*Work instructions:*
The records that follow must be reproduced in full, exactly as written.

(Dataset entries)
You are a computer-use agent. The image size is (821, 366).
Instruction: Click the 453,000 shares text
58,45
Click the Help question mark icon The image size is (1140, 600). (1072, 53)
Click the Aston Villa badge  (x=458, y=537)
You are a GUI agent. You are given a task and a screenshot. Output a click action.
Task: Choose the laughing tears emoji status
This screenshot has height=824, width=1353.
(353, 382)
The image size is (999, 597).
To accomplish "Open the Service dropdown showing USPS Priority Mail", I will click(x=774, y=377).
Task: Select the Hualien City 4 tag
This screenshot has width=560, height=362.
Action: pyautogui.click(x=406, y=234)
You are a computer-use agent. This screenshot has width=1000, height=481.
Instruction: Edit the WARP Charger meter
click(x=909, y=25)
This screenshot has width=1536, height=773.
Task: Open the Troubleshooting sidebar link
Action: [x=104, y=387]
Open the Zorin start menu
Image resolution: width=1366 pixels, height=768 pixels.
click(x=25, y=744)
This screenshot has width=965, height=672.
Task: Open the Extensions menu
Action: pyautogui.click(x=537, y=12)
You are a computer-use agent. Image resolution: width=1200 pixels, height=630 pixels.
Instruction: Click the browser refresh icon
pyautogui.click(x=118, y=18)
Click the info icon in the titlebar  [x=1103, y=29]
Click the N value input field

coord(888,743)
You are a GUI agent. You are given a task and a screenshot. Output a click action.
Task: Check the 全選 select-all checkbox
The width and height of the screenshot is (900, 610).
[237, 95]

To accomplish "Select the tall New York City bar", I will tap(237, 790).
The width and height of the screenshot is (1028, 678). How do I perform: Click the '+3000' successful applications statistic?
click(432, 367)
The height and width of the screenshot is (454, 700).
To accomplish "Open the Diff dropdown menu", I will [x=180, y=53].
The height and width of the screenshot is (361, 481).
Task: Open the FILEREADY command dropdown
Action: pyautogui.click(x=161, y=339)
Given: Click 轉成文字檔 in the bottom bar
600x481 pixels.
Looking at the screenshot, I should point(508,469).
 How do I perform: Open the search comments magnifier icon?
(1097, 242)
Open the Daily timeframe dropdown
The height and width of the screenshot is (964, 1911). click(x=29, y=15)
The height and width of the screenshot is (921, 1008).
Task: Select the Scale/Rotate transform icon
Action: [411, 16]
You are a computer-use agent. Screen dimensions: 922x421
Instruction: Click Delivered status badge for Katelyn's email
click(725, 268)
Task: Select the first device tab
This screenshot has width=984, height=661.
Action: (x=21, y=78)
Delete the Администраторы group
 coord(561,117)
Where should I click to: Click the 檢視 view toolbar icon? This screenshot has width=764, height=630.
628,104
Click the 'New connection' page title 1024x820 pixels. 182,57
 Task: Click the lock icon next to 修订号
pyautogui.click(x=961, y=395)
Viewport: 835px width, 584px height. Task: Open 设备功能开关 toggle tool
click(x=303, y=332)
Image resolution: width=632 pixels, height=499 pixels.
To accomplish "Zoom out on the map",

*Result:*
You are a computer-use agent. The image size is (821, 366).
Instruction: Click the 453,000 shares text
58,45
Click the Help question mark icon The image size is (1140, 600). (1072, 53)
Click the Aston Villa badge  (x=458, y=537)
You are a GUI agent. You are given a task and a screenshot. Output a click action.
Task: Choose the laughing tears emoji status
This screenshot has height=824, width=1353.
(353, 382)
The image size is (999, 597).
To accomplish "Open the Service dropdown showing USPS Priority Mail", I will click(x=774, y=377).
Task: Select the Hualien City 4 tag
This screenshot has width=560, height=362.
Action: pyautogui.click(x=406, y=234)
You are a computer-use agent. This screenshot has width=1000, height=481.
Instruction: Edit the WARP Charger meter
click(x=909, y=25)
This screenshot has width=1536, height=773.
Task: Open the Troubleshooting sidebar link
Action: [x=104, y=387]
Open the Zorin start menu
Image resolution: width=1366 pixels, height=768 pixels.
click(x=25, y=744)
This screenshot has width=965, height=672.
Task: Open the Extensions menu
Action: pyautogui.click(x=537, y=12)
You are a computer-use agent. Image resolution: width=1200 pixels, height=630 pixels.
Instruction: Click the browser refresh icon
pyautogui.click(x=118, y=18)
Click the info icon in the titlebar  [x=1103, y=29]
Click the N value input field

coord(888,743)
You are a GUI agent. You are given a task and a screenshot. Output a click action.
Task: Check the 全選 select-all checkbox
The width and height of the screenshot is (900, 610).
[237, 95]

To accomplish "Select the tall New York City bar", I will tap(237, 790).
The width and height of the screenshot is (1028, 678). How do I perform: Click the '+3000' successful applications statistic?
click(432, 367)
The height and width of the screenshot is (454, 700).
To accomplish "Open the Diff dropdown menu", I will [x=180, y=53].
The height and width of the screenshot is (361, 481).
Task: Open the FILEREADY command dropdown
Action: pyautogui.click(x=161, y=339)
Given: Click 轉成文字檔 in the bottom bar
600x481 pixels.
Looking at the screenshot, I should point(508,469).
 How do I perform: Open the search comments magnifier icon?
(1097, 242)
Open the Daily timeframe dropdown
The height and width of the screenshot is (964, 1911). click(x=29, y=15)
The height and width of the screenshot is (921, 1008).
Task: Select the Scale/Rotate transform icon
Action: [411, 16]
You are a computer-use agent. Screen dimensions: 922x421
Instruction: Click Delivered status badge for Katelyn's email
click(725, 268)
Task: Select the first device tab
This screenshot has width=984, height=661.
Action: (x=21, y=78)
Delete the Администраторы group
 coord(561,117)
Where should I click to: Click the 檢視 view toolbar icon? This screenshot has width=764, height=630.
628,104
Click the 'New connection' page title 1024x820 pixels. 182,57
 Task: Click the lock icon next to 修订号
pyautogui.click(x=961, y=395)
Viewport: 835px width, 584px height. Task: Open 设备功能开关 toggle tool
click(x=303, y=332)
Image resolution: width=632 pixels, height=499 pixels.
To accomplish "Zoom out on the map",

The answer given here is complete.